Mortgage Confidential: Understanding APR -- comparing apples and apples

Updated

Mortgage expert David Reed invites Walletpop readers to ask him questions about real estate financing. leave your questions in the comment section of this post.


The Annual Percentage Rate, or APR, is perhaps one of the most abused and misunderstood numbers when applying for a mortgage loan. Enacted years ago as part of the Federal Truth in Lending Act of 1968, this well-intentioned government consumer protection statute (goodness, how many of those do we have?) did many things but mostly it confused everybody. Most loan officers will tell you that the APR is a meaningless number so don't pay any attention to it when what they really mean is they have no clue as to how it's calculated or why it's even there.

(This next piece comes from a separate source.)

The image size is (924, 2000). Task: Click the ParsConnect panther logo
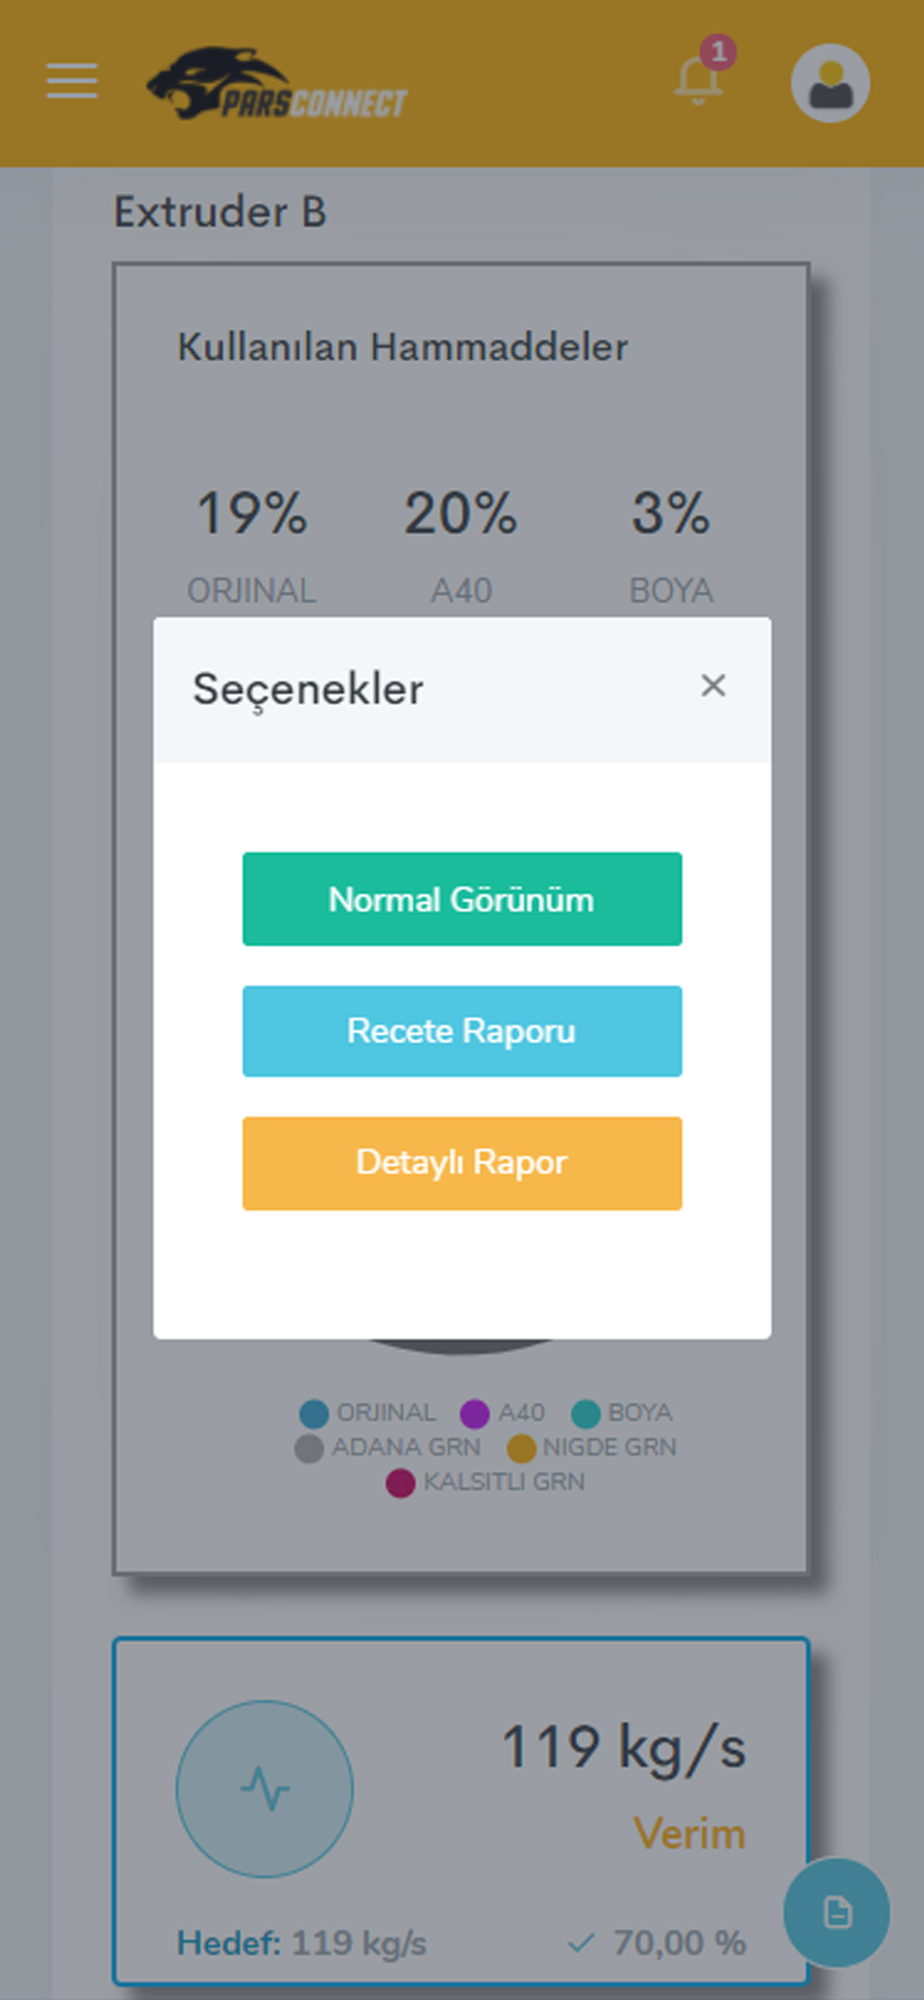tap(277, 84)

What it's supposed to do is allow consumers to easily compare mortgage rate quotes from one lender to another by comparing the APR number. The APR is correctly defined as the cost of money borrowed expressed as an annual rate. When you get a mortgage you get an interest rate to go along with it but typically the lender has other fees it wants to charge so those fees need to be factored into the mortgage rate to come up with an APR.

The larger the variance between your mortgage rate -- the rate your payments are actually based on -- and the APR means one lender has more "junk" fees than it's competitor and will show a higher APR. Or at least that's the theory.